'''

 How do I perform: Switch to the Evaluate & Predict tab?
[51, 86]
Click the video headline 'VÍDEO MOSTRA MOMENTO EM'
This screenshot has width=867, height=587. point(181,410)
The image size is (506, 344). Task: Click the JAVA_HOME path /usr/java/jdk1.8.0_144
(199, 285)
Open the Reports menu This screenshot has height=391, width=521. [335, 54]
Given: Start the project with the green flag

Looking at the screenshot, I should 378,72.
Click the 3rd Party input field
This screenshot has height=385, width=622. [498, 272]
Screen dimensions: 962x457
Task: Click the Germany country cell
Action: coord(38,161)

'''
'''

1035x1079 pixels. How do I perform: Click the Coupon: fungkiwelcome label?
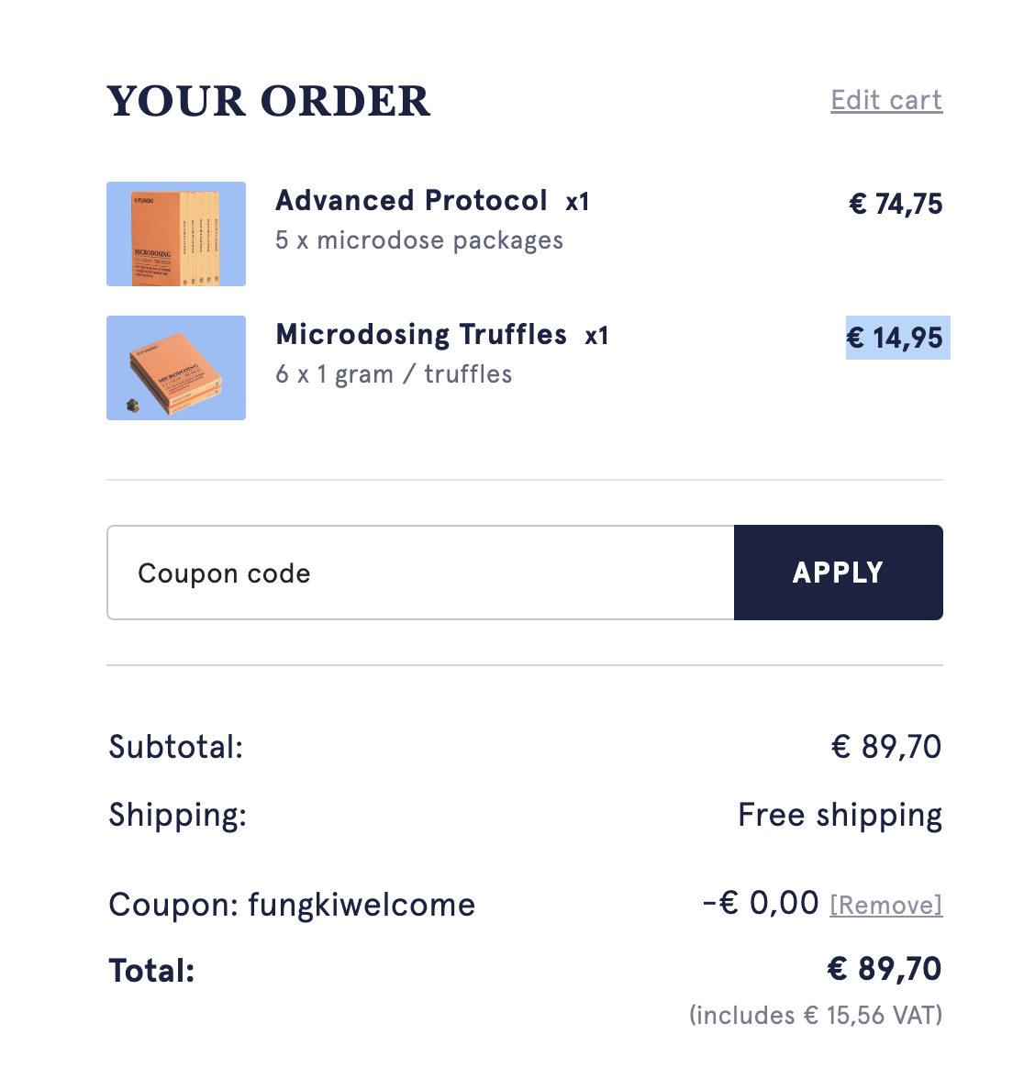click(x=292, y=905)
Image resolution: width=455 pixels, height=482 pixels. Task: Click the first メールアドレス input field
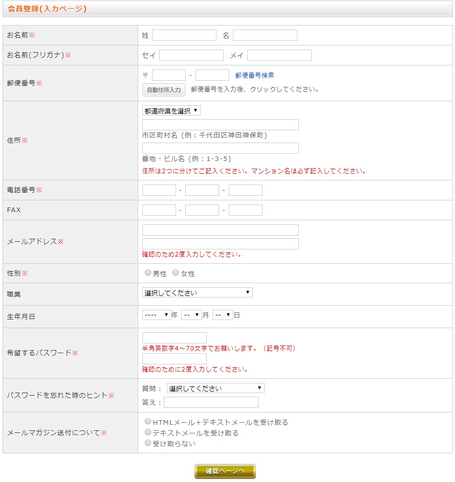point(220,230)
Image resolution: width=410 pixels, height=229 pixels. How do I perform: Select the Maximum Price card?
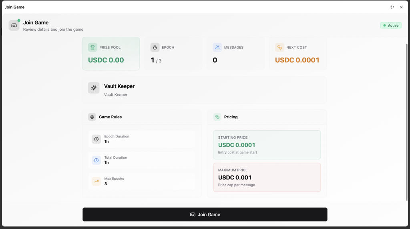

'''

Repeat, without pictures, exactly the lines of the data above from the one containing "Image resolution: width=455" through the one containing "Image resolution: width=410", including both and adding nothing.

_Answer for the task_.
Image resolution: width=455 pixels, height=482 pixels. Task: Click the first メールアドレス input field
point(220,230)
Image resolution: width=410 pixels, height=229 pixels. How do I perform: Select the Maximum Price card?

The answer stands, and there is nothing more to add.